◆ **Travail demandé**:
[1] Répondez aux questions suivantes à partir du texte sur l'hybris :
(a) Par quel mot la notion d'hybris est-elle le plus souvent traduite ?
(b) Qui Eschyle donne-t-il pour mère à Hybris ?
(c) Quelle notion la religion grecque antique ignore-t-elle, selon le texte ?
[2] Dans le texte sur l'hybris, recopiez la partie qui s'ouvre sur les mots « Certains manuscrits de » et se clôt sur « et de merci[9]. », en remplaçant « Zeus » par « Cronos ».

◆ **Passage cité**:
++++++++++

Hybris
L’hybris, également appelé hubris ou ubris (en grec ancien : ὕϐρις / húbris), est une notion grecque qui se traduit le plus souvent par « démesure ». Elle désigne un comportement ou un sentiment violent inspiré par des passions, particulièrement l'orgueil et l’arrogance, mais aussi l’excès de pouvoir et de ce vertige qu’engendre un succès trop continu. Les Grecs lui opposaient la tempérance et la modération, qui est d’abord connaissance de soi et de ses limites.
Dans la Grèce antique, du point de vue juridique, l’hybris désignait un acte transgressif violent considéré comme un crime. Cette notion recouvrait des violations comme les voies de fait, les agressions sexuelles et le vol de propriété publique ou sacrée[1]. On en trouve deux exemples bien connus : les deux discours de Démosthène, Contre Midias[2] et Contre Conon[3], plaidoyer portant sur l’accusation publique pour « outrages » (γραφὴ ὕβρεως / graphḕ húbreōs). Du point de vue philosophique et moral, c'est la tentation de démesure ou de folie imprudente des humains, tentés de rivaliser avec les dieux. Ceci vaut en général, dans la mythologie grecque, de terribles punitions de leur part.
Mythologie
[modifier | modifier le code]Dans la mythologie grecque, Hybris est une divinité allégorique personnifiant l’hybris. Eschyle lui attribue pour mère Dyssebeia (l'Impiété)[4] tandis qu'Hygin la range parmi les enfants de la Nuit et de l'Érèbe[5].
Dans la fable d'Ésope de La guerre et sa mariée, racontée par Babrius et numérotée 367 dans l'Index Perry[6], il est raconté comment Polémos, la personnification de la Guerre, a tiré Hybris comme sa femme dans une loterie de mariage. Il l'aime depuis tellement qu'ils sont désormais inséparables. Par conséquent, avertit Babrius, « Que l'Hybris ne vienne jamais parmi les nations ou les villes des hommes, trouvant grâce auprès de la foule, car après elle, la Guerre sera à portée de main »[7].
Certains manuscrits de la Bibliothèque du pseudo-Apollodore font état de son commerce amoureux avec Zeus, qu'elle aurait rendu père du dieu Pan, mais le nom d'Hybris provient peut-être d'une mauvaise lecture de celui de la nymphe arcadienne Thymbris. Le plus souvent, c'est Coros, le dieu personnifiant la Satiété, que lui attribue pour fils Pindare[8]. Hybris a pour compagne Anaideia, personnification de l'absence de pitié et de merci[9].
Nature de l’hubris
[modifier | modifier le code]La religion grecque antique ignore la notion de péché tel que le conçoit le christianisme. En effet, les Grecs n’imaginaient pas qu’un dieu puisse se préoccuper de ce qu’ils pensaient dans le secret de leur âme : « […] nul enseignement, nulle doctrine susceptibles de donner à cette participation affective d’un moment, assez de cohésion, de consistance et de durée pour l’orienter vers une religion de l’âme[10]. »

++++++++++

◆ **Enregistrements présentés**:

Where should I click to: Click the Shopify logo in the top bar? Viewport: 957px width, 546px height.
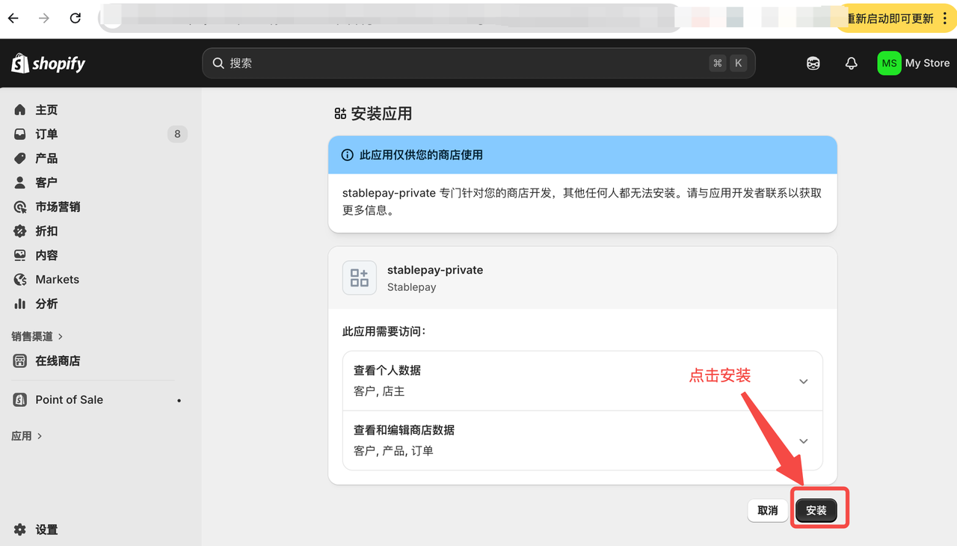pyautogui.click(x=48, y=63)
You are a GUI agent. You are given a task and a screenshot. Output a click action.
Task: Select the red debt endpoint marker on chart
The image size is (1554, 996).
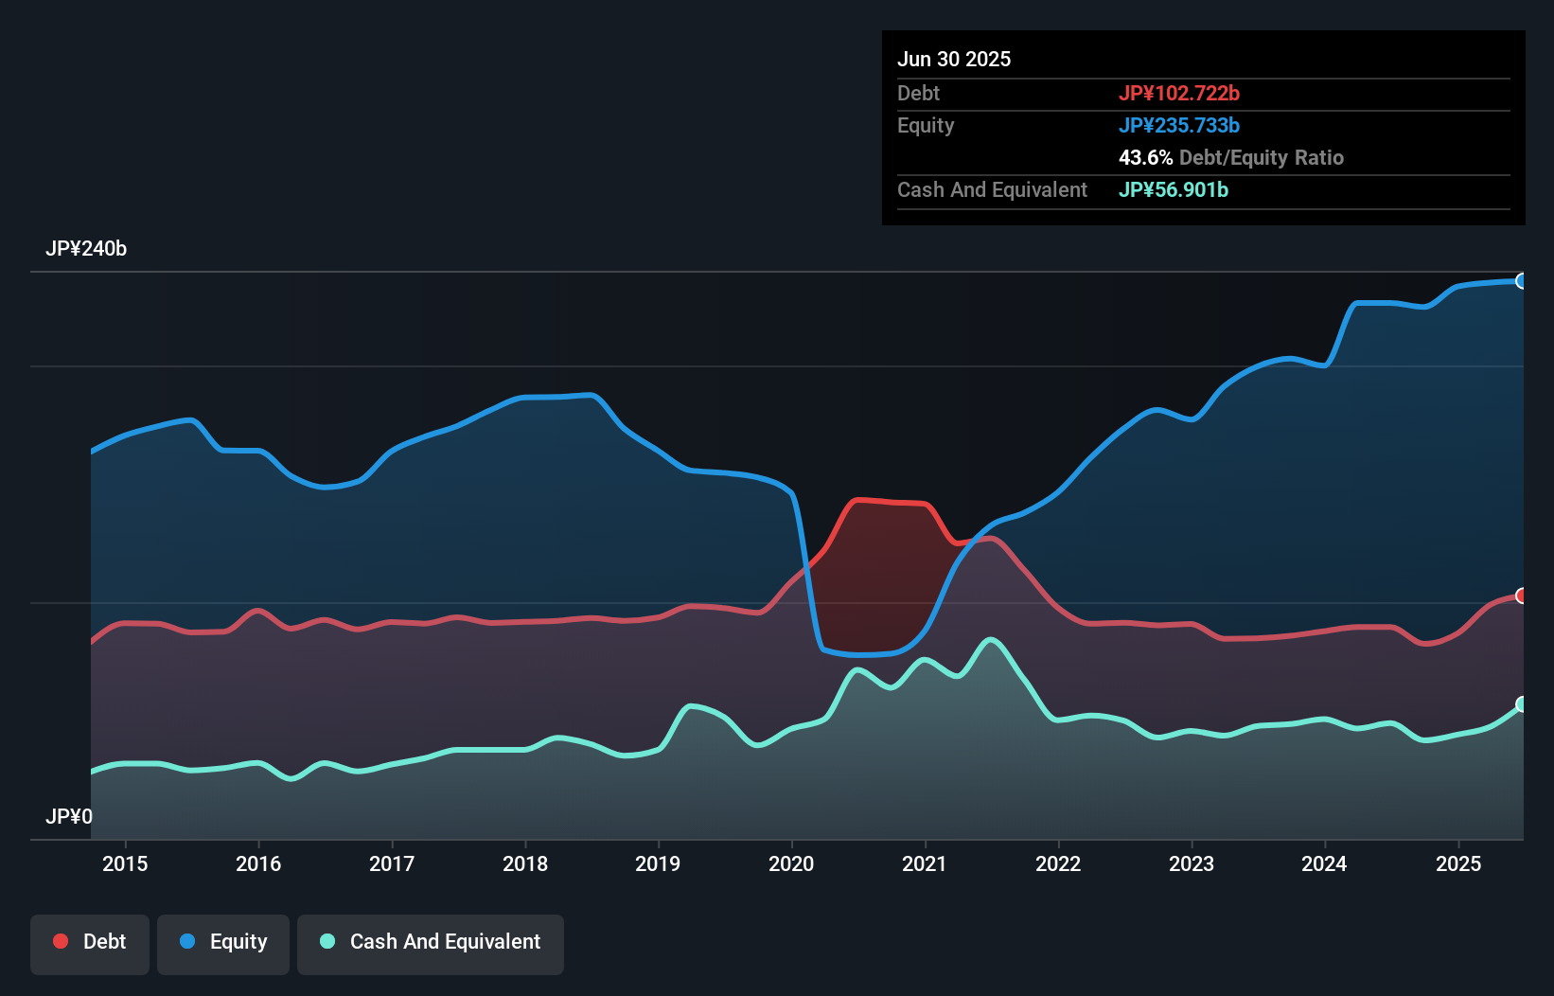[1521, 596]
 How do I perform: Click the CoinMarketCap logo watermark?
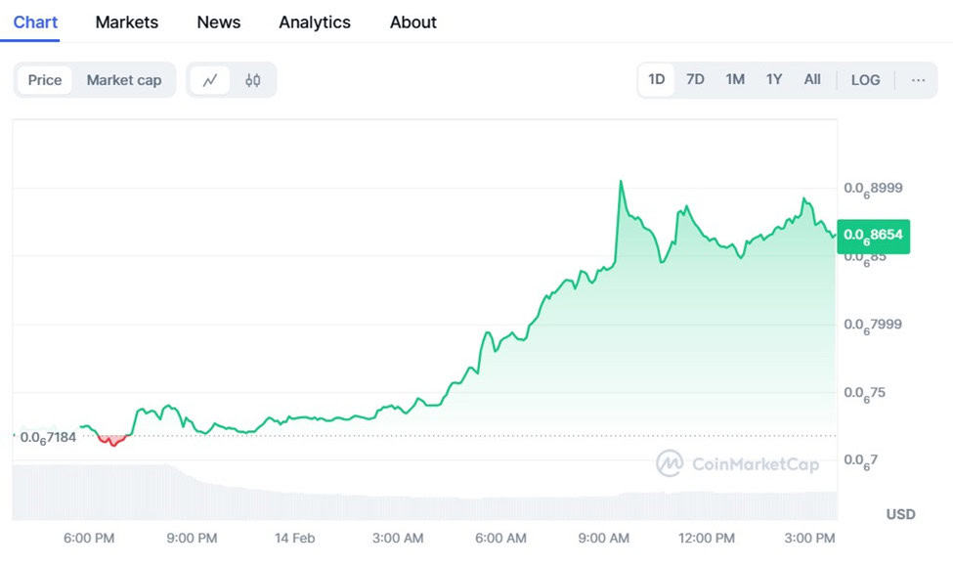point(738,464)
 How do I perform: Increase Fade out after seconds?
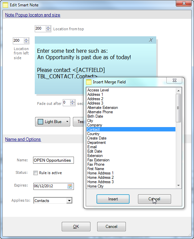[x=73, y=101]
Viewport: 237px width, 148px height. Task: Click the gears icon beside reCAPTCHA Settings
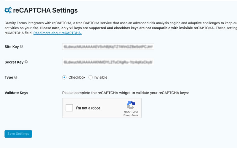point(8,10)
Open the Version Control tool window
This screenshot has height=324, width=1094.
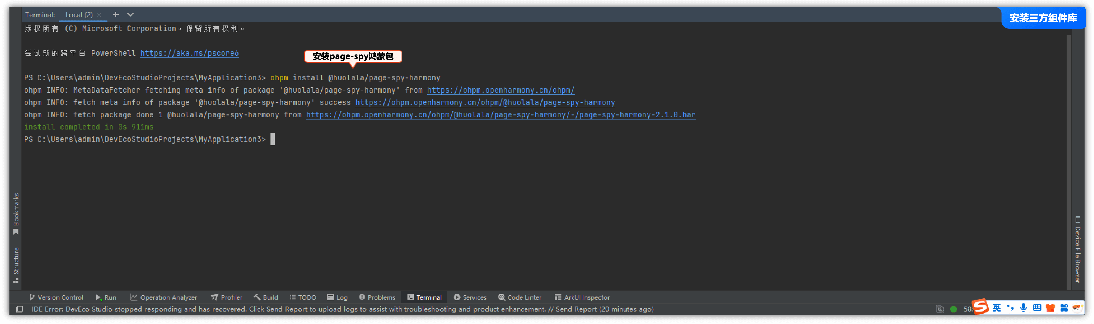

++++++++++

◆ **Réponses aux consignes**:
[1]
(a) « Démesure ».
(b) Dyssebeia, c'est-à-dire l'Impiété.
(c) La notion de péché tel que le conçoit le christianisme.

[2]
Certains manuscrits de la Bibliothèque du pseudo-Apollodore font état de son commerce amoureux avec Cronos, qu'elle aurait rendu père du dieu Pan, mais le nom d'Hybris provient peut-être d'une mauvaise lecture de celui de la nymphe arcadienne Thymbris. Le plus souvent, c'est Coros, le dieu personnifiant la Satiété, que lui attribue pour fils Pindare[8]. Hybris a pour compagne Anaideia, personnification de l'absence de pitié et de merci[9].